I _think_ given the workload I'm putting through one of my set of filers, enabling lopri_blocks is beneficial
When I do, a 'stats show -p flexscale-access' gives me more disk reads replaced, and a better cache hit ratio.
However I'm also looking at wafl:wafl:read_io_type and seeing that mostly - my cache module is only servicing about 10% of the IOPs going through my system anyway. Of the remainder, it's a pretty even split between disk/cache.
And with 'lopri_blocks' set to on, my cache is churning data faster - but with it off, hit rate drops to <10%.
I'm wondering if anyone can offer suggestions as to a good way to compare the two states - filer side.

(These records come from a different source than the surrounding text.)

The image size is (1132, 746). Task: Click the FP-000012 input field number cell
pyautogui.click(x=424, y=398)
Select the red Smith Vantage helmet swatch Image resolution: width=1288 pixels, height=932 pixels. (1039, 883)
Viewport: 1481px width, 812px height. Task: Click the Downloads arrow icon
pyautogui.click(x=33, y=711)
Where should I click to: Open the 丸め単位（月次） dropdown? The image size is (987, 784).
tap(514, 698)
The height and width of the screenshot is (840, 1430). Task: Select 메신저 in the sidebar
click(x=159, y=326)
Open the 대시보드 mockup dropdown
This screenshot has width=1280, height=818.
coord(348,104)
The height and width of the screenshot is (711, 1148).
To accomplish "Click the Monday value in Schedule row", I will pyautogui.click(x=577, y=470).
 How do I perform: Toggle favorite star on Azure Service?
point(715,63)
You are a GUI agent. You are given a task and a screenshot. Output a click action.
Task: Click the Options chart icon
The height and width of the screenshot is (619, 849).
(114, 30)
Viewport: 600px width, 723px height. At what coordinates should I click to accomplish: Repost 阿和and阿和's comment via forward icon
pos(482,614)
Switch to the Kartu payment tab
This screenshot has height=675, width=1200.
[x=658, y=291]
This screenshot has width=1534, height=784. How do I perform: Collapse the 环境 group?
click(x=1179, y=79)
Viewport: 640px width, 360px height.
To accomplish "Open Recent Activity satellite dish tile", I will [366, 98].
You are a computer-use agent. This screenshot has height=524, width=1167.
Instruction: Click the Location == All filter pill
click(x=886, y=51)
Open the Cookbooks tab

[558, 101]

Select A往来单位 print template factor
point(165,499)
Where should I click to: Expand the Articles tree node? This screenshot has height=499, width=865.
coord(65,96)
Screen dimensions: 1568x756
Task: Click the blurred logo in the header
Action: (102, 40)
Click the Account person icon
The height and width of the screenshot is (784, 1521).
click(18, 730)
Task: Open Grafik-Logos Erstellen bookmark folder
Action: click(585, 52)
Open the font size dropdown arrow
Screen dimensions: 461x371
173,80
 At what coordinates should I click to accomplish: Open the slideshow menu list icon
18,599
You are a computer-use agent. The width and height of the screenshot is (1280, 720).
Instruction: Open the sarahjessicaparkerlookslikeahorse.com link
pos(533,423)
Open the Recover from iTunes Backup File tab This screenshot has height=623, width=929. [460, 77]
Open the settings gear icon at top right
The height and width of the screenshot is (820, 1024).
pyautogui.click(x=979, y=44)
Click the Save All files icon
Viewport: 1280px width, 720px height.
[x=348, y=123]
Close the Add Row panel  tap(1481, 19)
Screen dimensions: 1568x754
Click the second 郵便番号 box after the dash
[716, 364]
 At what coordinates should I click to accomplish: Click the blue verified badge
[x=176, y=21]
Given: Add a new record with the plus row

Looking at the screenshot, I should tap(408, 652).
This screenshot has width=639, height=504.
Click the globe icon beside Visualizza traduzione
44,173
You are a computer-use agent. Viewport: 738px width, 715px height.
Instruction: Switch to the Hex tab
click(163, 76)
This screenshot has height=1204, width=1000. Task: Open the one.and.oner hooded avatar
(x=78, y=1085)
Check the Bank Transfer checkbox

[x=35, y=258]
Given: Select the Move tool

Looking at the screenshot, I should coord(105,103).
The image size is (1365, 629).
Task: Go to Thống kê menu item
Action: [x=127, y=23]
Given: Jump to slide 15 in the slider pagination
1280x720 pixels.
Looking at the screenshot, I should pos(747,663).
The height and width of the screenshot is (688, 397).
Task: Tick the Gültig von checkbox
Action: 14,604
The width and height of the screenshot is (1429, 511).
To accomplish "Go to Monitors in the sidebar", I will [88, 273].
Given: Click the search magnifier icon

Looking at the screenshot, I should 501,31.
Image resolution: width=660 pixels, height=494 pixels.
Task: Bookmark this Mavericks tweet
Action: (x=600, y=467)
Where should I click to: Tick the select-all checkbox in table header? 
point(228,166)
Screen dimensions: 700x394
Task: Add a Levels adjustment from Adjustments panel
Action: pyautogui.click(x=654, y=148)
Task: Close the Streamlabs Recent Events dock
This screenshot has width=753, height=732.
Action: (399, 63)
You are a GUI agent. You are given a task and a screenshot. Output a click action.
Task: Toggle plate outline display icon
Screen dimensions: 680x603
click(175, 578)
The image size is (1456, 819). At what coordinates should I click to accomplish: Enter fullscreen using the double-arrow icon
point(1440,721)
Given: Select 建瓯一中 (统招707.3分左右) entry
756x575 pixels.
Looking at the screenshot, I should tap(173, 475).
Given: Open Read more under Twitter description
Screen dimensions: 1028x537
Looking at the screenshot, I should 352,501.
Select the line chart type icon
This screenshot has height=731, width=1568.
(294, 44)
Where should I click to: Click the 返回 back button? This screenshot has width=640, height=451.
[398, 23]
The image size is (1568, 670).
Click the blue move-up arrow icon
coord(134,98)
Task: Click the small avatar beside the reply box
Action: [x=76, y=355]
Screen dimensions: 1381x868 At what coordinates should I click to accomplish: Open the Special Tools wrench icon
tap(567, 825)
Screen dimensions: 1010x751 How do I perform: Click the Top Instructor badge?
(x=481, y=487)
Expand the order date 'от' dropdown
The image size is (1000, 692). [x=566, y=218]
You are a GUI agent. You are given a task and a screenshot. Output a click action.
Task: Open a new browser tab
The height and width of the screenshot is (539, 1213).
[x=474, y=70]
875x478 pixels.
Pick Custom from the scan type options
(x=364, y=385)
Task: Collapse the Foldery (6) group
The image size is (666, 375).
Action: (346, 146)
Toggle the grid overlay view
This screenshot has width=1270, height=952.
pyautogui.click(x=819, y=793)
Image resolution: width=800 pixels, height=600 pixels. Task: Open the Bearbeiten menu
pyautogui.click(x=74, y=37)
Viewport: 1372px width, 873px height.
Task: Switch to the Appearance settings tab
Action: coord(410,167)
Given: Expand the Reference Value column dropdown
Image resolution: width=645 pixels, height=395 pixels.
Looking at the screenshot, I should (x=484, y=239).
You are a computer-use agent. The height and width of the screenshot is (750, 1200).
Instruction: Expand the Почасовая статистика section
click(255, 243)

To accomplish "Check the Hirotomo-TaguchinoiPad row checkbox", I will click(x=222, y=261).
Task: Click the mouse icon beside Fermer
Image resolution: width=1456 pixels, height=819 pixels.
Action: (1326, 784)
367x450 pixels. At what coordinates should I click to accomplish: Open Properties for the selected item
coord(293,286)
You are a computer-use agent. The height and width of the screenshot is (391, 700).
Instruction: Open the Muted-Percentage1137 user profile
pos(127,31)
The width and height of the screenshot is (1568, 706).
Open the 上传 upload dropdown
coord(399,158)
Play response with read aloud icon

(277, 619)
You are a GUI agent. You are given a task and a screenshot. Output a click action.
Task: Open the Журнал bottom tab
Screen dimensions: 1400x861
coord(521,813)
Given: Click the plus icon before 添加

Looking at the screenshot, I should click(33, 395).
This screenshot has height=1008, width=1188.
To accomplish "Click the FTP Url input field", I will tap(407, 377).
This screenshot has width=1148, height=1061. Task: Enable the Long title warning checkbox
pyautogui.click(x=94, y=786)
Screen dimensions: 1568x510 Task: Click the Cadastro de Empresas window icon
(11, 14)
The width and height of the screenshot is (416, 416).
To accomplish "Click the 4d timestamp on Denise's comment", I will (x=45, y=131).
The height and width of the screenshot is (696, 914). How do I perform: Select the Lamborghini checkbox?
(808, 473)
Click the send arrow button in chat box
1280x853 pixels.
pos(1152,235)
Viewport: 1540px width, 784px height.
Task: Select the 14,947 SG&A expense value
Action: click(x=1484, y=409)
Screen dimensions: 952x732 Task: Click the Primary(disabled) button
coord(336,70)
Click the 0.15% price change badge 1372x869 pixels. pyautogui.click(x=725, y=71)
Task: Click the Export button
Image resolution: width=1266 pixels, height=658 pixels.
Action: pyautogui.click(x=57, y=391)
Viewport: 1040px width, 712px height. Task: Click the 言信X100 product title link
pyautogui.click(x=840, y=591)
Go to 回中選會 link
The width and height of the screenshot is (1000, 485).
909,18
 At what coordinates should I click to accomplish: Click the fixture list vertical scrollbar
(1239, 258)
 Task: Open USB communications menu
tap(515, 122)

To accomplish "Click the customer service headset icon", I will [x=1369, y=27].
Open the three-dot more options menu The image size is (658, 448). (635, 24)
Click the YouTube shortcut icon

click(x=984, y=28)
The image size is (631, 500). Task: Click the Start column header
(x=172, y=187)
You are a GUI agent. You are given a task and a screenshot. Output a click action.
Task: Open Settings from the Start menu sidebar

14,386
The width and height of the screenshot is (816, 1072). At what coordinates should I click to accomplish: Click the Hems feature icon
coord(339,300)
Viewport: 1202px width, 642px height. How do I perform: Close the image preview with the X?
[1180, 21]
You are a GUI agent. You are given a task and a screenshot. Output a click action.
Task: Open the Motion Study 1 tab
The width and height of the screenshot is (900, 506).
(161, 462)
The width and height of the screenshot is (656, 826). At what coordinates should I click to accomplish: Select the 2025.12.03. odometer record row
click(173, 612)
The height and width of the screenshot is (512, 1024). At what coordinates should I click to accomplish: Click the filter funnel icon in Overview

Are there any metrics I _should_ be looking at, that I'm not?
Primarily looking at:
- total IOPs (there's only one volume on this filer)
- response time.
- Disk utilisation (definitely increases when lopri_blocks is off).
- cache stats as above.
CP types - mostly this system is doing log_full CPs, and is getting a fairly steady stream of RW IOPs. Most IOs are NFS getattr and lookups though, which are mostly metadata. Of 100K iops, it's about 90% non-RW and 5% read, 5% write.
I think I'm right in saying that these metadata IOs are going to be fairly small and thus served out of RAM (mostly) anyway.
I'm also (re) reading TR-3832 - Flash Cache best practice.
This is a little more vague than I'd like on figuring out whether 'lopri_blocks' will actually be useful.
I _think_ they are based on a better hit rate, and a better reads-replaced rate. Any read replaced is one that's served from a faster tier, and is therefore 'better' objectively, right?